### Source extract
___

FYI, Milwaukee also has added Me-TV with slightly different programming on 58-3.


----------



## puckwithahalo

I remember watching "Perfect Strangers" on nick at nite for a while....great show...and i would kill to watch "Get Smart" again (considering buying the dVd's that came out recently)


----------



## kbuente

_Get Smart_ is on _WWME_ in Chicago....And Dish Network carries it, too.

I too remember the good ol' days of Car 54, Mr Ed, Leave it to Beaver, and Wonder Woman....all on reruns on Nick and Night in the 80's.

Whatever happened to the show Emergency?


----------



## ajc68

kbuente said:


> _Get Smart_ is on _WWME_ Whatever happened to the show Emergency?


Haven't seen it in syndication in several years, but they are up to Season 4 on DVD.

___

### Entries
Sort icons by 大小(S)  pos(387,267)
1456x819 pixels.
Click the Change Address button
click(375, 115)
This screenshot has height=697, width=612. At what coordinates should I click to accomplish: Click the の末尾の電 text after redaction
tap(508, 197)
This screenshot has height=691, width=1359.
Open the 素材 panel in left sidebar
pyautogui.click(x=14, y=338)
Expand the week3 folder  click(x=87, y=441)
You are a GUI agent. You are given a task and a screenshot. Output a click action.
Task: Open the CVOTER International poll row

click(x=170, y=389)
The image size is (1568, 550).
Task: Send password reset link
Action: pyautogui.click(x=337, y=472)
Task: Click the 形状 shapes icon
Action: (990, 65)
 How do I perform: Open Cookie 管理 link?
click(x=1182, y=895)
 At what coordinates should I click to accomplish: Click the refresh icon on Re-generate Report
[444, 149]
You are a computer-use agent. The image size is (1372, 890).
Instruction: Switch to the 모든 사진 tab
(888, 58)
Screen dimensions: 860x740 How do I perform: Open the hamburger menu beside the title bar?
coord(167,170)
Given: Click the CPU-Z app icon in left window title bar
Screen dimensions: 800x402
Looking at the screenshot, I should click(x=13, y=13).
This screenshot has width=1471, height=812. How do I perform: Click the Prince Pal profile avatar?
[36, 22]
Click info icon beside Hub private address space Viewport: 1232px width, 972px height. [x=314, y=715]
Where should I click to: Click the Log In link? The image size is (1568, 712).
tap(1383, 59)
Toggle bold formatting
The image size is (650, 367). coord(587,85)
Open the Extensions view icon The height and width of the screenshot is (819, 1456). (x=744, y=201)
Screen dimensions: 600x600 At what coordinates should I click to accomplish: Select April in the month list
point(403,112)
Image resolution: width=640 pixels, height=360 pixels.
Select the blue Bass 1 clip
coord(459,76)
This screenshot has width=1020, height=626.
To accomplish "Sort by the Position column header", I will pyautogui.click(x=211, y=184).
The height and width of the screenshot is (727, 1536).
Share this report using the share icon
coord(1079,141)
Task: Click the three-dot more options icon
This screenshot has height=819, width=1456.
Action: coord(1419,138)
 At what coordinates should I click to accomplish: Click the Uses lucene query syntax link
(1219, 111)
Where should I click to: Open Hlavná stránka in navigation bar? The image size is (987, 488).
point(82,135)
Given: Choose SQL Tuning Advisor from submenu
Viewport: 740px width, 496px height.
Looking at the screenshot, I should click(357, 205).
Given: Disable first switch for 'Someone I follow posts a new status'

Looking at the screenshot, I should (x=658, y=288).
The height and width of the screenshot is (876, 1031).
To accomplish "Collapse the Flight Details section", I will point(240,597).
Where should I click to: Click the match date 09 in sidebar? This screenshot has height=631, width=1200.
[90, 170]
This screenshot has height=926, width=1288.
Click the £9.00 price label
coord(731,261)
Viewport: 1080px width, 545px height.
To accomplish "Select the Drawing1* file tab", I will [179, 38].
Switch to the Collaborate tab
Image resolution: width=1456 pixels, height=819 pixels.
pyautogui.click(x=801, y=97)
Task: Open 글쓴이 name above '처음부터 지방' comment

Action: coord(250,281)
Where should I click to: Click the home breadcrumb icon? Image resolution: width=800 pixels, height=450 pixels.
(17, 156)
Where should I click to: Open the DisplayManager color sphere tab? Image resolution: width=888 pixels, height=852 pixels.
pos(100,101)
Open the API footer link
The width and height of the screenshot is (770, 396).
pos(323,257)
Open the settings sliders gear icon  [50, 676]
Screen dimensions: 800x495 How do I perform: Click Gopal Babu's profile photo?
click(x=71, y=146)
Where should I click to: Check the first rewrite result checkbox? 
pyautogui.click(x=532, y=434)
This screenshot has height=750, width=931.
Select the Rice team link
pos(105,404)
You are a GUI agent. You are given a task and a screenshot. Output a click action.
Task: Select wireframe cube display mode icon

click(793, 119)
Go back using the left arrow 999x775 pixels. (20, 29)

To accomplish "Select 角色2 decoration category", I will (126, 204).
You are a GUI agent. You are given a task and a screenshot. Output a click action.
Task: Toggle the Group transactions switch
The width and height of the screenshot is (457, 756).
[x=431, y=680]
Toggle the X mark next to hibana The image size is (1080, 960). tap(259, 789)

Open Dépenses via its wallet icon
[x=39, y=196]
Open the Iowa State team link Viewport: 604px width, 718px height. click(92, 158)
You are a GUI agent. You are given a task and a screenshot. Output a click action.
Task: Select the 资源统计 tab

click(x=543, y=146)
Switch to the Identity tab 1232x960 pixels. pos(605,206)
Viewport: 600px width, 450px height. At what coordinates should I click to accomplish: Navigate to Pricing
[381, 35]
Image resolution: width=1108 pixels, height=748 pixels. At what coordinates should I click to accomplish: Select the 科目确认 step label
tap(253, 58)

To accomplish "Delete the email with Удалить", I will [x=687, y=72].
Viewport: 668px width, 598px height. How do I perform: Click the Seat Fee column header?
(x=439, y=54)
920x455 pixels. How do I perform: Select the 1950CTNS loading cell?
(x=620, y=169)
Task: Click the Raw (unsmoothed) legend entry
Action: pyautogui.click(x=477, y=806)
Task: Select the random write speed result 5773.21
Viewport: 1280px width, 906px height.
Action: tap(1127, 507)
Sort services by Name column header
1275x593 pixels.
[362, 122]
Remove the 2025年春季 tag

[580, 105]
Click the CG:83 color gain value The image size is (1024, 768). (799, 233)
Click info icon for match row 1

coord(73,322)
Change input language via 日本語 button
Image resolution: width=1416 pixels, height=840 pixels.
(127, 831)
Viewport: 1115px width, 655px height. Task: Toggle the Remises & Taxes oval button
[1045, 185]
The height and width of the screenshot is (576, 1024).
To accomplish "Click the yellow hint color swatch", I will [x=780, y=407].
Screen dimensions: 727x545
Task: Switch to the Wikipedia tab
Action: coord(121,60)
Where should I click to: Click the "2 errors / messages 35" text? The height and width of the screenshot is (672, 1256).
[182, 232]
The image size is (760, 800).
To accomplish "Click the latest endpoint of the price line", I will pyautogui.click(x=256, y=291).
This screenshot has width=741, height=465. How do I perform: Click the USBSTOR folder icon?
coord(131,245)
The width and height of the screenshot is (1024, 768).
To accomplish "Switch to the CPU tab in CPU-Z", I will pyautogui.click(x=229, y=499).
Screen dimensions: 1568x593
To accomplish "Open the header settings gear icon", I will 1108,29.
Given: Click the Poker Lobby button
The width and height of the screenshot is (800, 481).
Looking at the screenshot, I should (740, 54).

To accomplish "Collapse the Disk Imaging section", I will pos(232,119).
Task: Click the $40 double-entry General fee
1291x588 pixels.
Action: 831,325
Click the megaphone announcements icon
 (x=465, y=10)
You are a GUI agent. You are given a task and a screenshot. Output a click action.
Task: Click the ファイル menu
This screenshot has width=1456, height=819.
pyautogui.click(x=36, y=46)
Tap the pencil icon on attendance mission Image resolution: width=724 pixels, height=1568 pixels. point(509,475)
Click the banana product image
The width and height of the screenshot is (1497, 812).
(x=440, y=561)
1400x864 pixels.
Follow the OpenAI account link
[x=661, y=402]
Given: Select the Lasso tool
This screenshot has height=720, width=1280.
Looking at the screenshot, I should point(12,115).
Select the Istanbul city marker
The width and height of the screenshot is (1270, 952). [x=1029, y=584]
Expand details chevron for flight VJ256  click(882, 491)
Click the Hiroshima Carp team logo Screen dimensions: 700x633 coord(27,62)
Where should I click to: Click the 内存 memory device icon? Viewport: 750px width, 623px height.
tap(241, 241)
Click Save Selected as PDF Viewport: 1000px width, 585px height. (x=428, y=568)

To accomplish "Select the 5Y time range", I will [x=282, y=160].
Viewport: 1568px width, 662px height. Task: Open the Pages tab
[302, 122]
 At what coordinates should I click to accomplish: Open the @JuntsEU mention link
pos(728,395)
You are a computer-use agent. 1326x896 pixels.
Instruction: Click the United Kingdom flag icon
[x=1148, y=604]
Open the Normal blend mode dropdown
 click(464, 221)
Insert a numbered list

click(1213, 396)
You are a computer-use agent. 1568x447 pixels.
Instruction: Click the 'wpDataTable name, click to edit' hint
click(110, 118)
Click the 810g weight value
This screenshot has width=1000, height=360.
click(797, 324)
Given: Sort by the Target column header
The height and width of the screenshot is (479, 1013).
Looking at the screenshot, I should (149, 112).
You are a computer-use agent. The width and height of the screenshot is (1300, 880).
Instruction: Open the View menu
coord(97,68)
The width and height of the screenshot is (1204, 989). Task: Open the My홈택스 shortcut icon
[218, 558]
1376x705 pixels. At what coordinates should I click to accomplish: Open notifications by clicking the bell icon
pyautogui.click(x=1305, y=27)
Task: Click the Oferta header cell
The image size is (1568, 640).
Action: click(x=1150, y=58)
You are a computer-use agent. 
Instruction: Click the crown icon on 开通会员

___

### Request 1
Please set down the passage from the TV reruns thread word for word, starting with "FYI, Milwaukee also" and going on through "came out recently)".
### Request 2
According to the TV reruns thread, up to which season has Emergency been released on DVD?
### Request 3
Write the next part of the TV reruns thread, picking up after its final post.
The items are drawn from a separate source.

### Exercise answer 1
FYI, Milwaukee also has added Me-TV with slightly different programming on 58-3.


----------



## puckwithahalo

I remember watching "Perfect Strangers" on nick at nite for a while....great show...and i would kill to watch "Get Smart" again (considering buying the dVd's that came out recently)

### Exercise answer 2
Season 4.

### Exercise answer 3
----------



## MLBurks

kbuente said:


> Whatever happened to the show Emergency?


I miss that show. I used to go by that fire station that they show in the opening sequence on the way to church as a kid.


----------



## n3ntj

Our local ABC affiliate (WHTM) is going to be adding this network as their 27.2 feed soon. Too bad I can't get them OTA from my location.


----------



## Terry K

Milwaukee now has Me on 49(-1) as well. Word is they're trying to get it on D*.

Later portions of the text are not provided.